( 24 servings = 5 points + )
- 1/2 c. light stick butter ( Land O' Lakes)
- 1-1/2 c sugar
- 2 eggs
- 2 egg whites
- 1/2 c. unsweetened applesauce
- 2 squares semisweet chocolate, melted
- 1 tsp. vanilla
- 1 c. flour
- 1/3 c. baking cocoa
- 1/2 tsp. salt
- 1/3 c. light stick butter, softened
- 2 c. powdered sugar
- 1/4 to 1/2 tsp. peppermint extract
- 2 drops green food coloring
- 1 c. semisweet chocolate chips
- 6 T. light stick butter
In a large bowl, beat butter and sugar until light and fluffy. Add eggs then egg whites, beating well after each addition. Add applesauce, melted chocolate and vanilla.

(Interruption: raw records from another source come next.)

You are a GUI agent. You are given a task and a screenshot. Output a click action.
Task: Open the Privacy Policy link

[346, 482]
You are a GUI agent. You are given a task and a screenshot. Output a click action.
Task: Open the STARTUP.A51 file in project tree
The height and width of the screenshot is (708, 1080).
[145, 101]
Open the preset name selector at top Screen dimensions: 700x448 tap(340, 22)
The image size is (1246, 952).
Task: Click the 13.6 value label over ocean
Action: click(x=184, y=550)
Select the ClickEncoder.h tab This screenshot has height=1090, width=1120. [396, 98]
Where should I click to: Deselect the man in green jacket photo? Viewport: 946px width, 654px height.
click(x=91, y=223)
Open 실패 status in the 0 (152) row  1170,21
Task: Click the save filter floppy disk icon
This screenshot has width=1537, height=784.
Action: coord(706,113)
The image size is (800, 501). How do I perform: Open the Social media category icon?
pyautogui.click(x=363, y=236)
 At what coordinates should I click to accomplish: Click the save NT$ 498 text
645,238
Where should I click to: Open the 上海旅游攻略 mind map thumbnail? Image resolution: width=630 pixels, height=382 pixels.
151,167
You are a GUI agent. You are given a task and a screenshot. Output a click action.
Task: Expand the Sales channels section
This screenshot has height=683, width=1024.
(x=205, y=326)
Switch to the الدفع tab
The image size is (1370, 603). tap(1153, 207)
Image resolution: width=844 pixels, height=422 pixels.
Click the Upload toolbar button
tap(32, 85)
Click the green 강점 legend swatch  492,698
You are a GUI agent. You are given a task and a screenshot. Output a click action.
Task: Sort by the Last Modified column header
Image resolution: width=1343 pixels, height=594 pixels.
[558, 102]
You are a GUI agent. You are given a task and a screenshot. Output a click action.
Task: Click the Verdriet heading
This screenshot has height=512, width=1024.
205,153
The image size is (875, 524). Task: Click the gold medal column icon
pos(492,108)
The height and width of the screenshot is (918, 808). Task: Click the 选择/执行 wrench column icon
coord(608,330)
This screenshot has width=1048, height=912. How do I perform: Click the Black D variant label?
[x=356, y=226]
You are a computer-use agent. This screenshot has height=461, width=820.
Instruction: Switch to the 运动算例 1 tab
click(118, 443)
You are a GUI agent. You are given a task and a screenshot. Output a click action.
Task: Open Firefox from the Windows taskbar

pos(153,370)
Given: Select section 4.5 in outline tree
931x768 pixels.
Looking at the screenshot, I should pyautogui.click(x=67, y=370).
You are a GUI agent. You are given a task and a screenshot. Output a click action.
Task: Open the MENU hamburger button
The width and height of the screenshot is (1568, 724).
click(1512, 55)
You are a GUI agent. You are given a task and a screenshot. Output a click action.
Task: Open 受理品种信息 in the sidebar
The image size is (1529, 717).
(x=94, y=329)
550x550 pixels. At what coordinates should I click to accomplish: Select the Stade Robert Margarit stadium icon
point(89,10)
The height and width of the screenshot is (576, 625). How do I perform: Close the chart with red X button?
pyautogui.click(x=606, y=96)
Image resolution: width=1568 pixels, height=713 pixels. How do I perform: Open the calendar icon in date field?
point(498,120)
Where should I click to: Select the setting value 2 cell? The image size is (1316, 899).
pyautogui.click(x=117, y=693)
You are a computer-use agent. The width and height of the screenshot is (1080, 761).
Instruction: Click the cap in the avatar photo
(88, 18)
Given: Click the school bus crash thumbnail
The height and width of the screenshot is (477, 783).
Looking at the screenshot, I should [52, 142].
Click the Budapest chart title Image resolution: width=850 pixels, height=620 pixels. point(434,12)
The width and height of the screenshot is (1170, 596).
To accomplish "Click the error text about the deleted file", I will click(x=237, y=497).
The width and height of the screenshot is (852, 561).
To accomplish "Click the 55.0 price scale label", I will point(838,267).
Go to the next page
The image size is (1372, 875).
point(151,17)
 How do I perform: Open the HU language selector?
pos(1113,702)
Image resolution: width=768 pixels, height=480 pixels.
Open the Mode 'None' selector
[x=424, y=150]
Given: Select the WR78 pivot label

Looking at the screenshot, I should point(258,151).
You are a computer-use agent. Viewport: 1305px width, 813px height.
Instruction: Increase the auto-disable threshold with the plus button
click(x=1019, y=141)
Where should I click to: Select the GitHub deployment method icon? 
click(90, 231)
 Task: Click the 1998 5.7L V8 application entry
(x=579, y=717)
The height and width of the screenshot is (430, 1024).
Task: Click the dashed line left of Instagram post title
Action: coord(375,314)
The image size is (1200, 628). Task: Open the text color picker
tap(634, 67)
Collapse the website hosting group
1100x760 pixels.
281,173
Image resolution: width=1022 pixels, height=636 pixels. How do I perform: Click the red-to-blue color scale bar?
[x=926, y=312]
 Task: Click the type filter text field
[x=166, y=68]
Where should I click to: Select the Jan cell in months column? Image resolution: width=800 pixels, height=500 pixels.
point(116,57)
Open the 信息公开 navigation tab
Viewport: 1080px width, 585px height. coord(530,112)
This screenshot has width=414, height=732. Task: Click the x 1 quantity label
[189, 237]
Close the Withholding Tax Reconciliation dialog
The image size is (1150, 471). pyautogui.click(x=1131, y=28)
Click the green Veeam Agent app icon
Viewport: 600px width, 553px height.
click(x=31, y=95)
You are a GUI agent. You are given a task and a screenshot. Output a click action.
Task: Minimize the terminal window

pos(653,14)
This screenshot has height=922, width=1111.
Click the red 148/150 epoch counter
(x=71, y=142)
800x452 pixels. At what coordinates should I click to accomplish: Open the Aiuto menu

Combine flour, baking cocoa and salt. Stir into batter until just blended. Pour into a 13 x 9 pan coated with nonstick cooking spray. Bake at 350 for 22-28 minutes or until a toothpick inserted near the center comes out clean. Cool completely on a wire rack.
For mint layer, beat butter until fluffy. Add powdered sugar, peppermint extract and food coloring. Beat until smooth. Spread over cooled brownies. Refrigerate until firm.
For icing, melt chocolate chips with butter. Spread over cooled mint layer. Refrigerate until set.